Mutantes brasileiros
O Paraná registra a maior incidência do mundo de câncer supra-renal – um fenômeno que levou o oncologista brasileiro Raul Ribeiro, hoje no St. Jude’s Children Hospital, no Tenessee, EUA, a estudar as crianças da região. “A proteína delas funciona, mas tem uma pequena alteração que a torna mais instável e sensível a mudanças de pH”, diz Raul. Identificada a alteração, foi possível criar mais uma ferramenta para acompanhar as crianças das 25 famílias em que a doença já apareceu. Tratada em estágio inicial, as chances de cura são de 100%.
Corpo fechado
Existem mutantes que poderiam de fato entrar para os X-Men. “Descobrimos um sujeito que sofreu um acidente de carro e, pela gravidade do impacto, deveria estar com dezenas de ossos moídos.

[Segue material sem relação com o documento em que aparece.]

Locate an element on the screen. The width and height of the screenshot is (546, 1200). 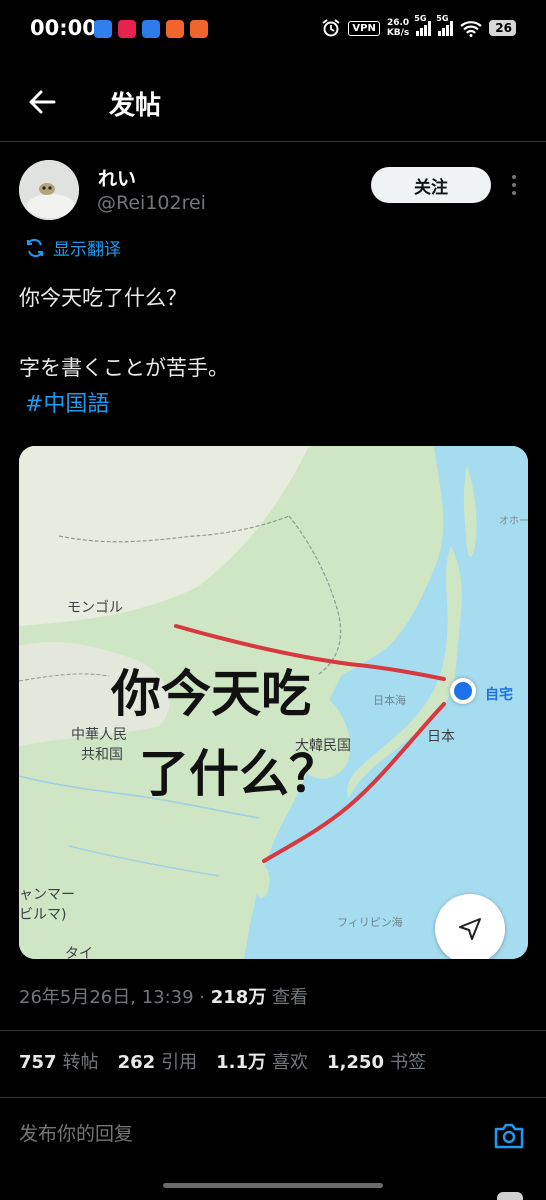
network-speed: 26.0 KB/s is located at coordinates (398, 28).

Mas não havia nada, nem uma fratura”, diz Richard Lifton, da Universidade de Yale. Descobriu-se que a família tem um metabolismo de cálcio anormal, que aumenta a densidade do esqueleto e elimina a perda óssea, mesmo na velhice. “De início, pensamos que isso acarretaria alta mortalidade na família, mas, ao contrário, eles vivem 90, 94 anos em média”, diz Lifton.A pesquisa da família pode revelar os mecanismos da perda óssea e trazer até remédios para a osteoporose.
Jovens velhos
Existem hoje no planeta 35 crianças com um corpo típico de uma pessoa de 70 ou 80 anos. Elas sofrem de progéria, ou “envelhecimento precoce”. Desde que a doença foi descrita, em 1886, a medicina só registrou uns 100 casos. Elas ficam velhas entre 5 e 10 vezes mais rapidamente que nós e morrem por volta dos 13 ou 15 anos, com arteriosclerose ou enfarte. Tudo isso porque uma letra foi trocada no gene que codifica a laminina A, componente da membrana do núcleo das células. A descoberta foi feita há apenas dois anos, quando os genes dessas crianças foram comparados com o genoma humano. O avanço das pesquisas pode desvendar o que acontece quando envelhecemos.